Start of Block
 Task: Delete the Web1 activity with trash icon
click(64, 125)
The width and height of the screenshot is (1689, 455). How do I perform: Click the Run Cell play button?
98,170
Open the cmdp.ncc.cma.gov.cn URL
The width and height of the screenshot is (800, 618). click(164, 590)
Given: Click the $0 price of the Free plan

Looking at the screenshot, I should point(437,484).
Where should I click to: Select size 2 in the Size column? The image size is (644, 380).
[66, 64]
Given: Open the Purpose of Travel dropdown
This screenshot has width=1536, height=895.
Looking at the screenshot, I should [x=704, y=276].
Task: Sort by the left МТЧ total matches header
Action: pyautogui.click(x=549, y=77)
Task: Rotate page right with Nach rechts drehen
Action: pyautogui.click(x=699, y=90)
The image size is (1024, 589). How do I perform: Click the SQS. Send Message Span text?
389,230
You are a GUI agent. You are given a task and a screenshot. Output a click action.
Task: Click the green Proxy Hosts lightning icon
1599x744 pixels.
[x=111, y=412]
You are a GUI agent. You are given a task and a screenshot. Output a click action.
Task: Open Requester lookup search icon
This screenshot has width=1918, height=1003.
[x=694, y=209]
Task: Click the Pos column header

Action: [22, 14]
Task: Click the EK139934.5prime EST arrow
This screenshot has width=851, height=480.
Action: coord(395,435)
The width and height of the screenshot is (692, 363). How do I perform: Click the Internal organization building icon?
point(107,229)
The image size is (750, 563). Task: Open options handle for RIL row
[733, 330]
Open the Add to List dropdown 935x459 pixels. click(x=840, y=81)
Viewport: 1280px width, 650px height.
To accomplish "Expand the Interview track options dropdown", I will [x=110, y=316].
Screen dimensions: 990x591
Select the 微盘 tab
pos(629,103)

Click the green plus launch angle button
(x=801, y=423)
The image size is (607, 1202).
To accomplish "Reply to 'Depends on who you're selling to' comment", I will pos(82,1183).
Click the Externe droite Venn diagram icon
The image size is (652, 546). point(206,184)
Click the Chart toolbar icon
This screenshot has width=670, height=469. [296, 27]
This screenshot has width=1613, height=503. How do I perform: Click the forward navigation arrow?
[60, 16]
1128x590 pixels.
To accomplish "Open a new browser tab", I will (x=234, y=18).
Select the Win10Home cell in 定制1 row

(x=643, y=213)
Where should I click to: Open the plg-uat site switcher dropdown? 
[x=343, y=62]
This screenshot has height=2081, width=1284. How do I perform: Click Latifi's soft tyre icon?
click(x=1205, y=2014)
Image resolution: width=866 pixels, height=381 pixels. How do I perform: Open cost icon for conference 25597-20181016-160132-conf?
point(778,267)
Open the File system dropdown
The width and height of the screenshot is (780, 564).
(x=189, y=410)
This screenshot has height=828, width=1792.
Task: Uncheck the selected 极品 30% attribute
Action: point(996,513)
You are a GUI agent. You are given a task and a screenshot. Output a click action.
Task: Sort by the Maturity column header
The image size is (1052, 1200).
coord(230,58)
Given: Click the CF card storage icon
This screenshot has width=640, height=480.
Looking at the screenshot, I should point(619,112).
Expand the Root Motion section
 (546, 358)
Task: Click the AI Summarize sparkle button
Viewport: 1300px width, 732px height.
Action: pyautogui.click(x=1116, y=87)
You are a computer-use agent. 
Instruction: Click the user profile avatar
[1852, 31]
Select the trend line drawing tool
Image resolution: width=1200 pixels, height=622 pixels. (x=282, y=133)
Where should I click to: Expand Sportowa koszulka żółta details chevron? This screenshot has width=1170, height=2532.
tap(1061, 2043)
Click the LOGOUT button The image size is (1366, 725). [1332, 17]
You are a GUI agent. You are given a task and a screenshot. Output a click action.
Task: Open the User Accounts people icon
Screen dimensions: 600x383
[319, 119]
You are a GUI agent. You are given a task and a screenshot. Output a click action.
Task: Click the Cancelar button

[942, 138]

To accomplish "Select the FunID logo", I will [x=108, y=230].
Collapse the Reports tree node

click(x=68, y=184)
End of Block
▶ [Goal of the exercise]:
Word for word, copy the material above.

▶ [Answer for the task]:
 Task: Delete the Web1 activity with trash icon
click(64, 125)
The width and height of the screenshot is (1689, 455). How do I perform: Click the Run Cell play button?
98,170
Open the cmdp.ncc.cma.gov.cn URL
The width and height of the screenshot is (800, 618). click(164, 590)
Given: Click the $0 price of the Free plan

Looking at the screenshot, I should point(437,484).
Where should I click to: Select size 2 in the Size column? The image size is (644, 380).
[66, 64]
Given: Open the Purpose of Travel dropdown
This screenshot has width=1536, height=895.
Looking at the screenshot, I should [x=704, y=276].
Task: Sort by the left МТЧ total matches header
Action: pyautogui.click(x=549, y=77)
Task: Rotate page right with Nach rechts drehen
Action: pyautogui.click(x=699, y=90)
The image size is (1024, 589). How do I perform: Click the SQS. Send Message Span text?
389,230
You are a GUI agent. You are given a task and a screenshot. Output a click action.
Task: Click the green Proxy Hosts lightning icon
1599x744 pixels.
[x=111, y=412]
You are a GUI agent. You are given a task and a screenshot. Output a click action.
Task: Open Requester lookup search icon
This screenshot has width=1918, height=1003.
[x=694, y=209]
Task: Click the Pos column header

Action: [22, 14]
Task: Click the EK139934.5prime EST arrow
This screenshot has width=851, height=480.
Action: coord(395,435)
The width and height of the screenshot is (692, 363). How do I perform: Click the Internal organization building icon?
point(107,229)
The image size is (750, 563). Task: Open options handle for RIL row
[733, 330]
Open the Add to List dropdown 935x459 pixels. click(x=840, y=81)
Viewport: 1280px width, 650px height.
To accomplish "Expand the Interview track options dropdown", I will [x=110, y=316].
Screen dimensions: 990x591
Select the 微盘 tab
pos(629,103)

Click the green plus launch angle button
(x=801, y=423)
The image size is (607, 1202).
To accomplish "Reply to 'Depends on who you're selling to' comment", I will pos(82,1183).
Click the Externe droite Venn diagram icon
The image size is (652, 546). point(206,184)
Click the Chart toolbar icon
This screenshot has width=670, height=469. [296, 27]
This screenshot has width=1613, height=503. How do I perform: Click the forward navigation arrow?
[60, 16]
1128x590 pixels.
To accomplish "Open a new browser tab", I will (x=234, y=18).
Select the Win10Home cell in 定制1 row

(x=643, y=213)
Where should I click to: Open the plg-uat site switcher dropdown? 
[x=343, y=62]
This screenshot has height=2081, width=1284. How do I perform: Click Latifi's soft tyre icon?
click(x=1205, y=2014)
Image resolution: width=866 pixels, height=381 pixels. How do I perform: Open cost icon for conference 25597-20181016-160132-conf?
point(778,267)
Open the File system dropdown
The width and height of the screenshot is (780, 564).
(x=189, y=410)
This screenshot has height=828, width=1792.
Task: Uncheck the selected 极品 30% attribute
Action: point(996,513)
You are a GUI agent. You are given a task and a screenshot. Output a click action.
Task: Sort by the Maturity column header
The image size is (1052, 1200).
coord(230,58)
Given: Click the CF card storage icon
This screenshot has width=640, height=480.
Looking at the screenshot, I should point(619,112).
Expand the Root Motion section
 (546, 358)
Task: Click the AI Summarize sparkle button
Viewport: 1300px width, 732px height.
Action: pyautogui.click(x=1116, y=87)
You are a computer-use agent. 
Instruction: Click the user profile avatar
[1852, 31]
Select the trend line drawing tool
Image resolution: width=1200 pixels, height=622 pixels. (x=282, y=133)
Where should I click to: Expand Sportowa koszulka żółta details chevron? This screenshot has width=1170, height=2532.
tap(1061, 2043)
Click the LOGOUT button The image size is (1366, 725). [1332, 17]
You are a GUI agent. You are given a task and a screenshot. Output a click action.
Task: Open the User Accounts people icon
Screen dimensions: 600x383
[319, 119]
You are a GUI agent. You are given a task and a screenshot. Output a click action.
Task: Click the Cancelar button

[942, 138]

To accomplish "Select the FunID logo", I will [x=108, y=230].
Collapse the Reports tree node

click(x=68, y=184)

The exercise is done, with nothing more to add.